9 de marzo de 2016
Montañita
Cuando un argentino pregunta por las playas del Ecuador invariablemente hay que explicar que las suelen estar pobladas de animales y, salvo en los grandes balnearios, hay poca gente comparado con lo que estamos acostumbrados al viento y la arena de las infinitas playas del Atlántico Sur. Las playas del Pacífico ecuatoriano están repletas de cangrejos que abren camino y lo cierran detrás mientras miran con ojitos de antena al intruso. Hay millones de cangrejos más chicos en la arena y más grandes en los manglares, donde andan entre el agua o trepados a los mangles, esos árboles que viven entre la tierra y el mar. Algunos cangrejos son grandes como una pelota de fútbol desinflada y los venden apilados con gomitas en las pinzas para que no anden pellizcando al que los quiere meter en la cacerola.
Los cangrejos comen animalitos más chicos, que también abundan en las playas. A su vez ellos y sus presas son pescados por miles y miles de pájaros que se los comen vivos: gaviotas, fragatas, piqueros, pelícanos… y un ostrero de pico colorado que escarba en la arena hasta alcanzar las almejas, se las lleva a volar y las tira desde la altura contra una piedra para reventarla y zampársela sin más vueltas. A los cadáveres se los almuerzan los gallinazos que es como se llaman allá los buitres que no son acreedores. Siempre hay restos de tortugas o lobos marinos muertos a mordiscones por algún tiburón, y donde hay un cadáver se juntan cientos de carroñeros a destriparlos. Puede parecer tétrico, pero es lo bonito de esas playas, llenas de la vida misma de miles de especies animales de las que nosotros somos una más, quizá el que más come de la escala de los glotones y seguro la más peligrosa de todas.
Hablando de comer, en la costa ecuatoriana hay un espléndido molusco bivalvo llamado spondylus, una especie de ostra, grande como una hamburguesa y bien rica, pero para comerla hay que sacarla del caparazón que parece una piedra y es duro y pesado como el granito. Recuerdo que lo probé con una salsa de maní en un hotel de tacuaras cerca de Puerto López.
Montañita es uno de esos pueblos de la pacífica costa ecuatoriana. Quizá le deba el nombre al cerrito que rompe la monotonía de la playa y mete sus pies en el mar unos cientos de metros al norte del pueblo. En esa costa hay muchos pueblos parecidos, como San Pablo, Valdivia, Salango, Manglaralto o Puerto López. Todos de pescadores costeños, salpicados por alguna bonita posada para turistas.
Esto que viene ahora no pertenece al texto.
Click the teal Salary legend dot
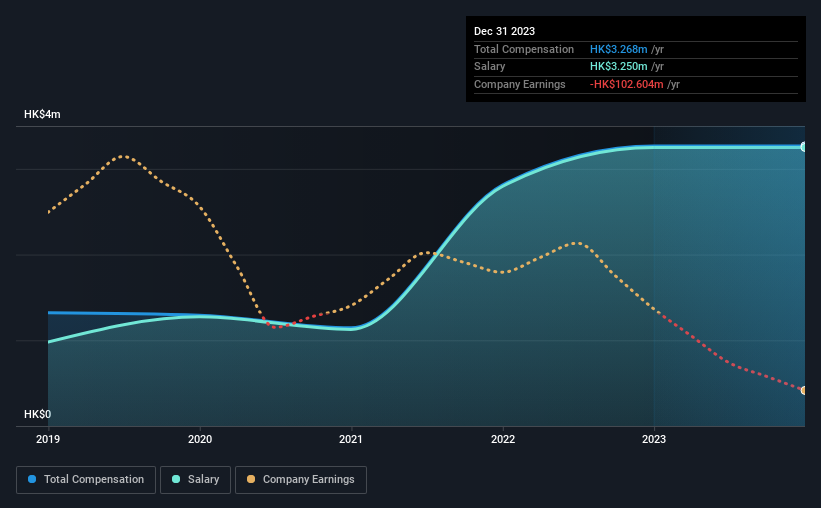821x508 pixels. [176, 479]
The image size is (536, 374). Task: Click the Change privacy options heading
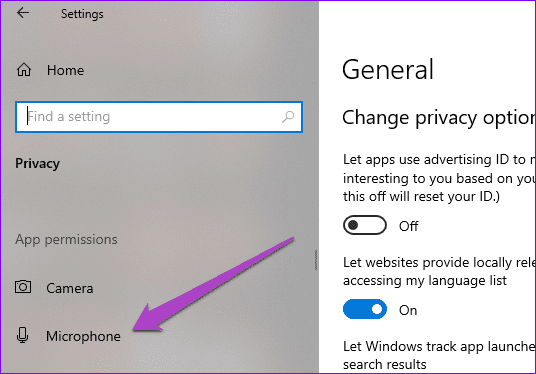point(439,118)
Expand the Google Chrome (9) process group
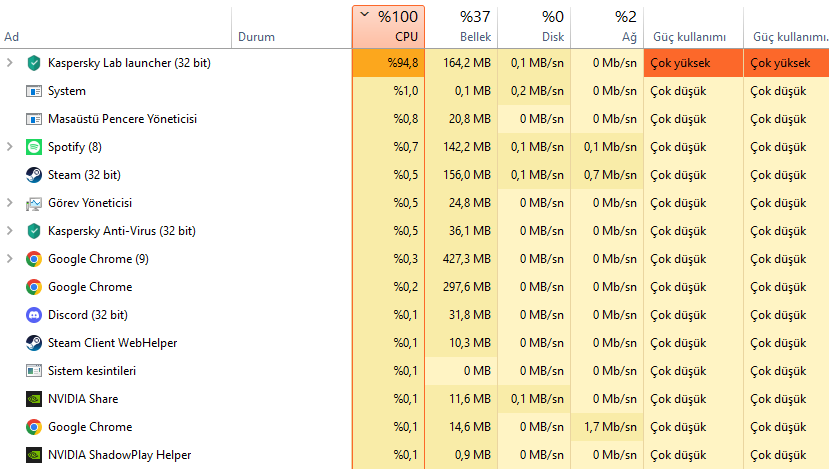 point(10,259)
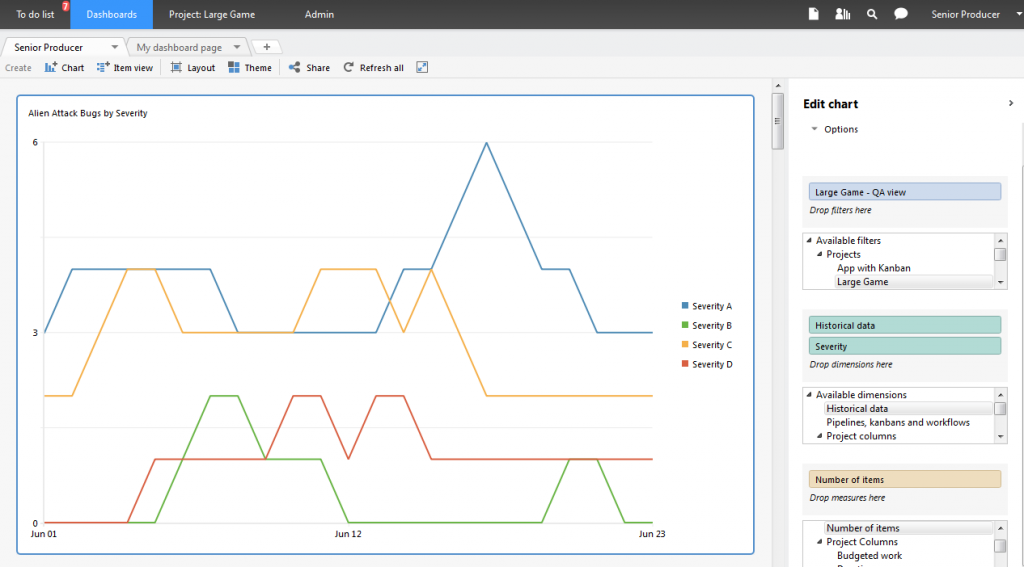Open the resource/user stats icon

click(842, 14)
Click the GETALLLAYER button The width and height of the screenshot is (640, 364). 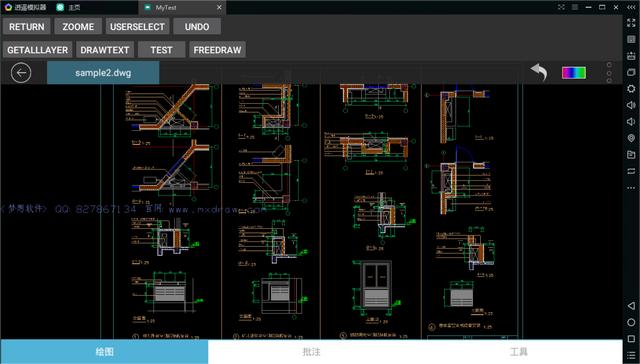point(38,50)
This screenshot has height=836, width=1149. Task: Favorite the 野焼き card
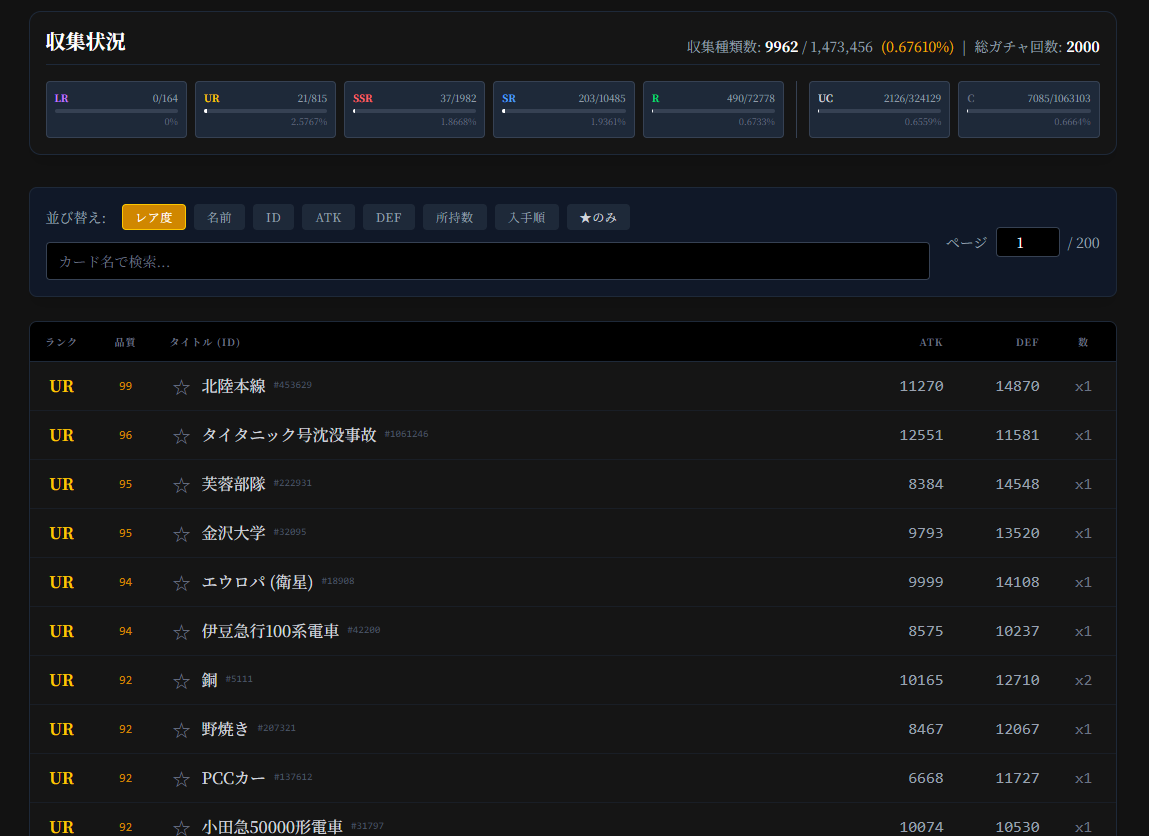pyautogui.click(x=181, y=730)
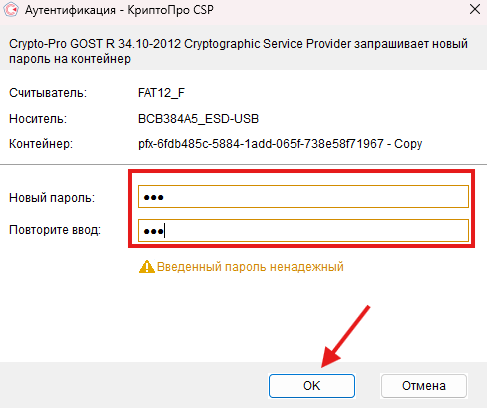
Task: Focus the Новый пароль password field
Action: pos(303,197)
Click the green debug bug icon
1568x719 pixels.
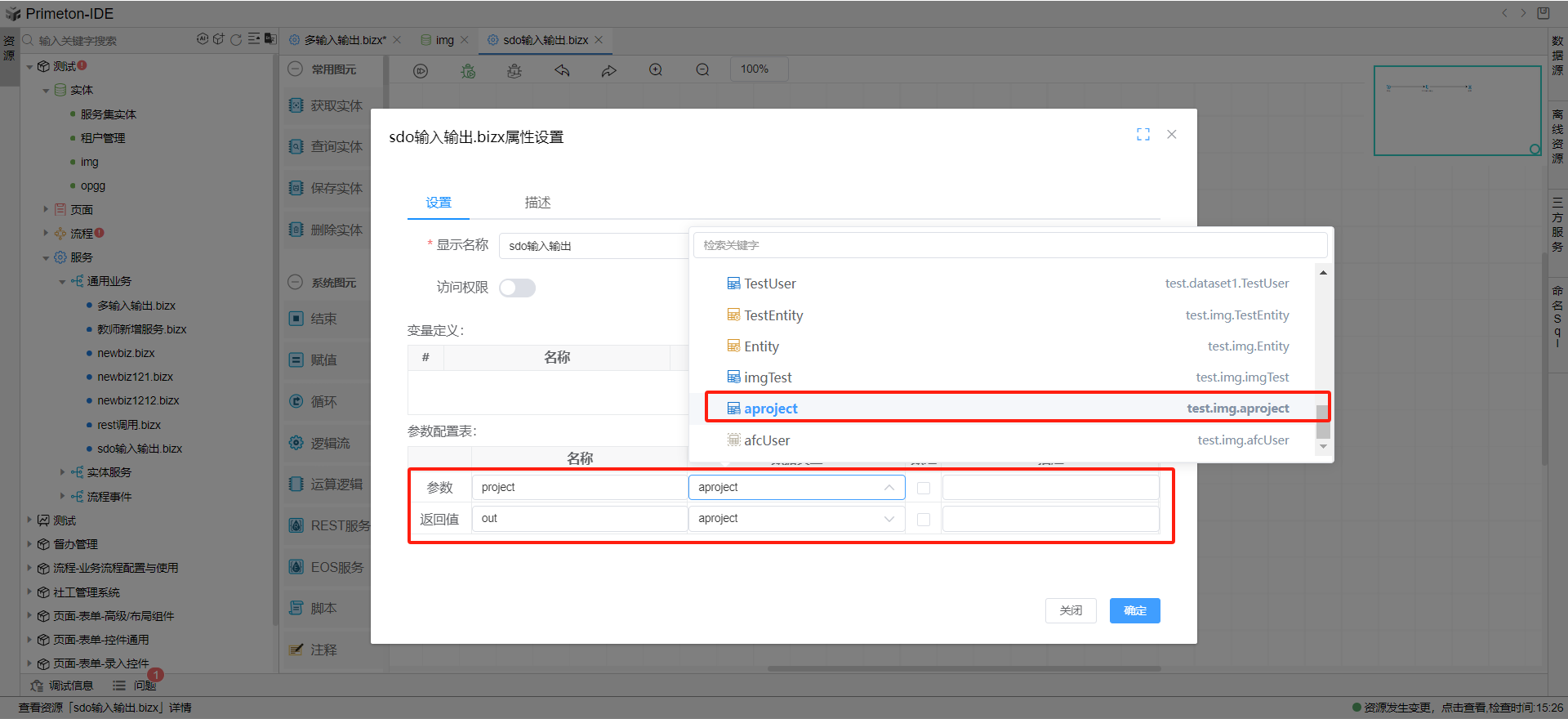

Pero Montañita es distinto: un pueblo sonámbulo de cuatro calles que despierta de noche y duerme de día. No digo que de día no tenga su encanto, pero de noche las cuatro calles están llenas de chicos y chicas –la mitad deben ser argentinos– en una fiesta continuada entre esas calles y chiringuitos de madera y caña donde hay tragos geniales, buena música, algo rico para comer y también para fumar… hoteles improvisados en los que se puede dormir por unos pocos dólares, pero de día porque de noche lo impide el barullo de las calles y nadie quiere perderse ese sector del reloj a esa altura de la vida. Sus playas casi siempre están nubladas y pobladas de surferos hang-ten, pero más de arena que olas, que tampoco son gran cosa. Se despiertan para ver ponerse el sol en la playa y se acuestan cuando ya salió por el otro lado del planeta.
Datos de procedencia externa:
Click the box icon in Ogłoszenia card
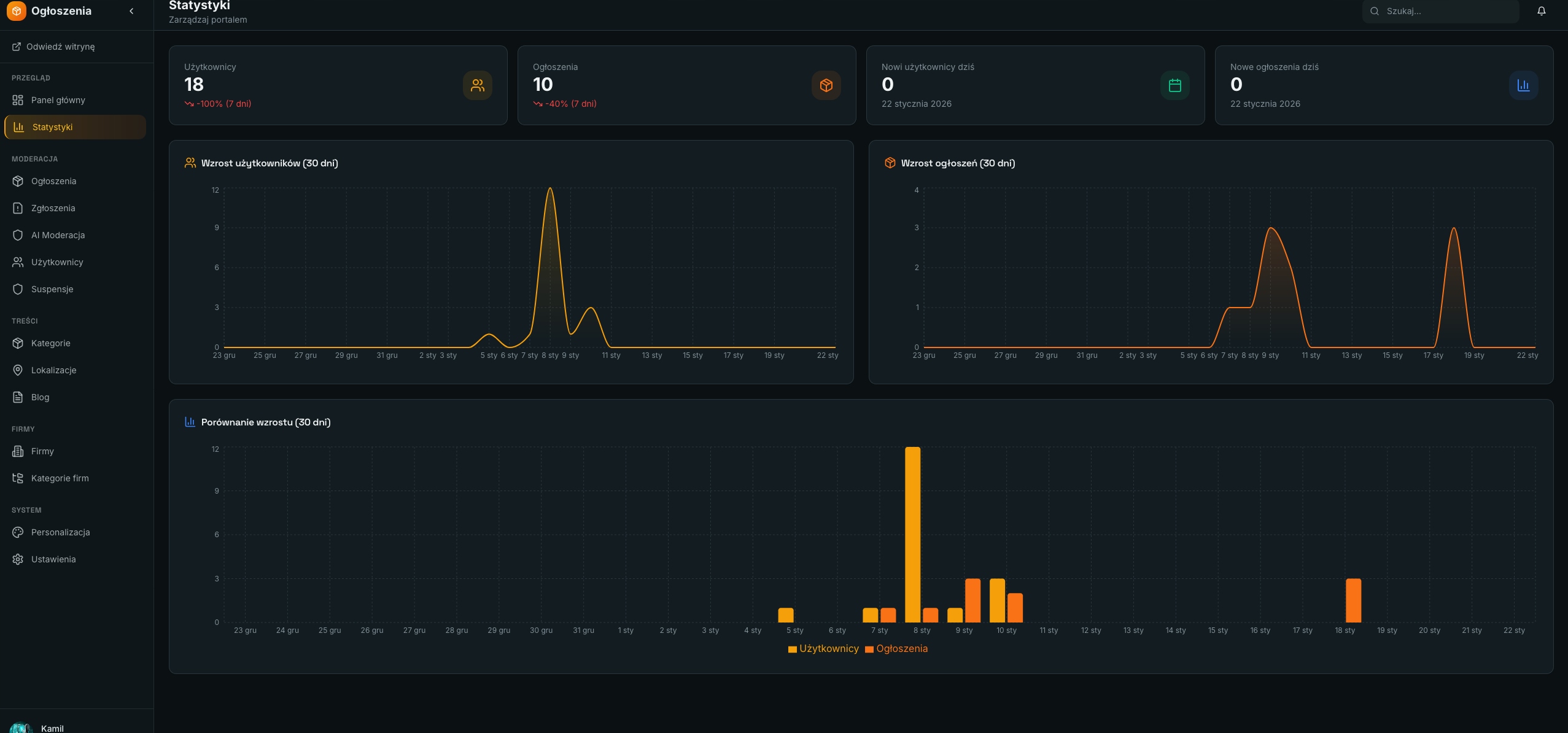Viewport: 1568px width, 733px height. [x=826, y=85]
En el país más seguro del mundo puede ocurrir un hecho aislado, casi incontrolable, como el terrible asesinato de las dos chicas mendocinas de los últimos días de febrero de 2016. Después de su desaparición y antes de que las encontraran muertas le aconsejé a una amiga no ir allí, no por ser un sitio peligroso sino por que se baja la guardia y hoy no hay que bajarla ni en Dinamarca. Después pensé que no tengo autoridad moral para decirlo por haber estado allí unas cuantas veces. Pero supongo que vale el consejo, ya que al que le sugieren que no vaya, por lo menos va advertido de lo que puede pasar.
Montañita tiene el encanto extraño de la película La Playa de Danny Boyle, con Leonardo Di Caprio. Un paraíso encantador mientras no se pase la raya; lo difícil es distinguir dónde está la raya. Pero –que quede bien claro– los culpables no son los que se pasan de la raya sino los que se aprovechan de los inocentes que se pasan de la raya, a veces inadvertidos y otras con toda la conciencia del mundo, pero inocentes al fin.